(Provided records Opens)
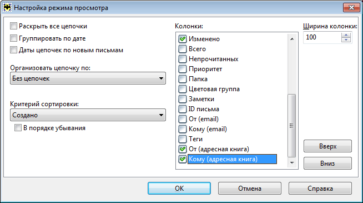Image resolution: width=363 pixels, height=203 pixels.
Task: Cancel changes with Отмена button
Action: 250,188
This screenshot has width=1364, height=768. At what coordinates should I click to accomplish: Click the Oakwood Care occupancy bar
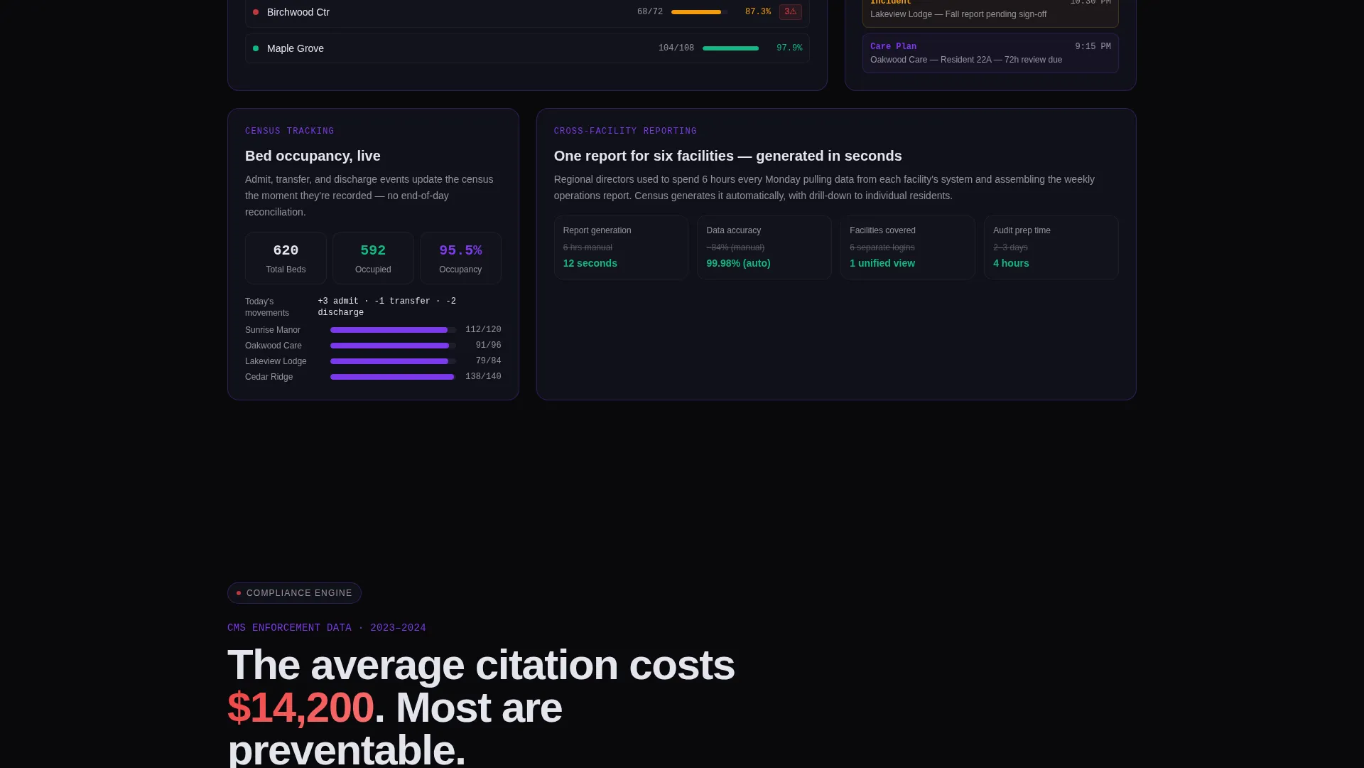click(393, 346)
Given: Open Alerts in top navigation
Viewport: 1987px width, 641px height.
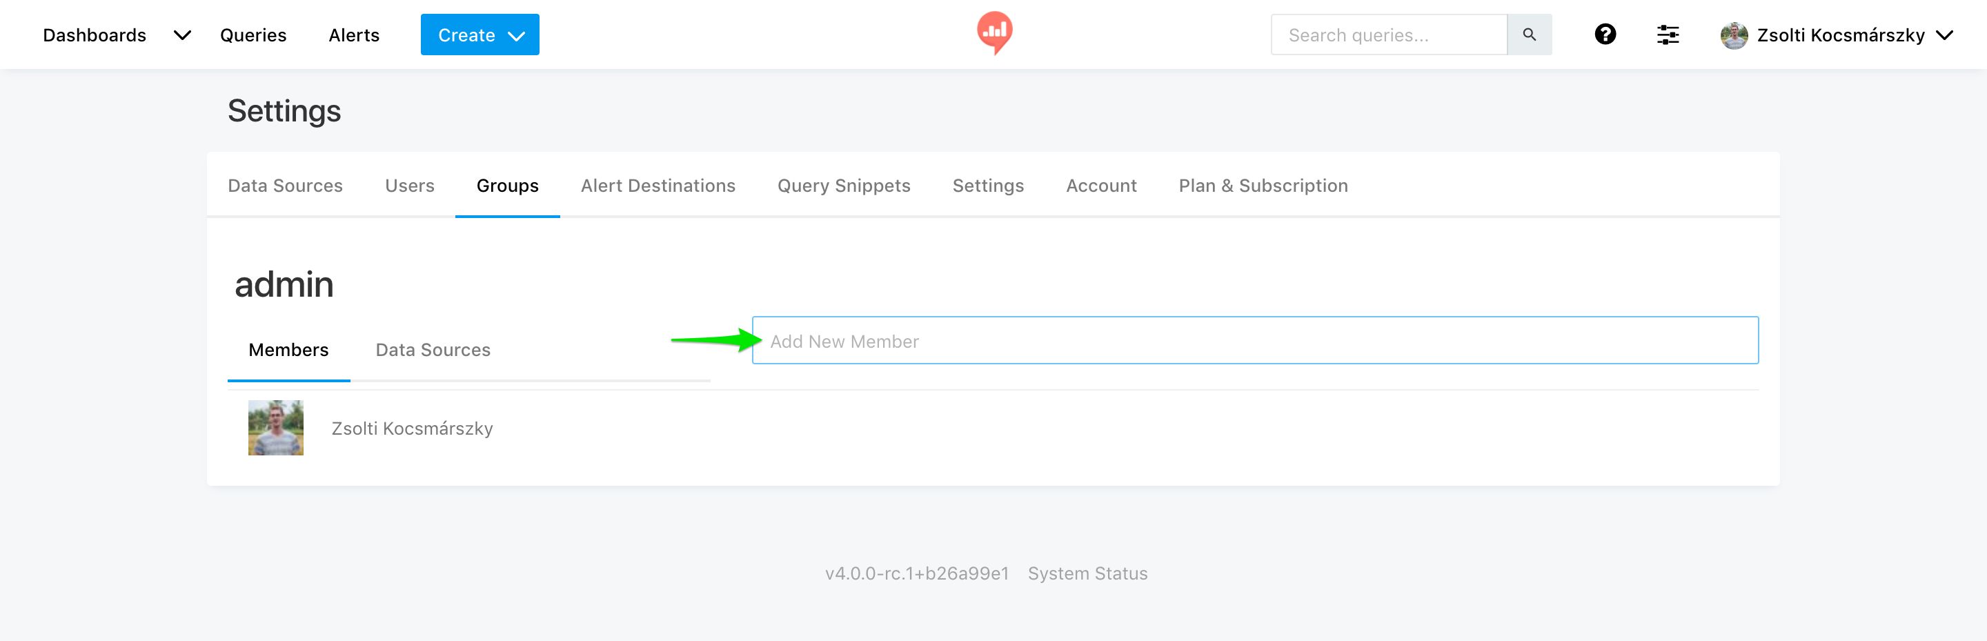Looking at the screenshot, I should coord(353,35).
(Provided records Closes)
What to produce:
Once the line holding "Given: Open Alerts in top navigation" is found, set down that line and every line after it, exactly, through the last line of the records above, omitting pictures.

Task response:
Given: Open Alerts in top navigation
Viewport: 1987px width, 641px height.
Looking at the screenshot, I should coord(353,35).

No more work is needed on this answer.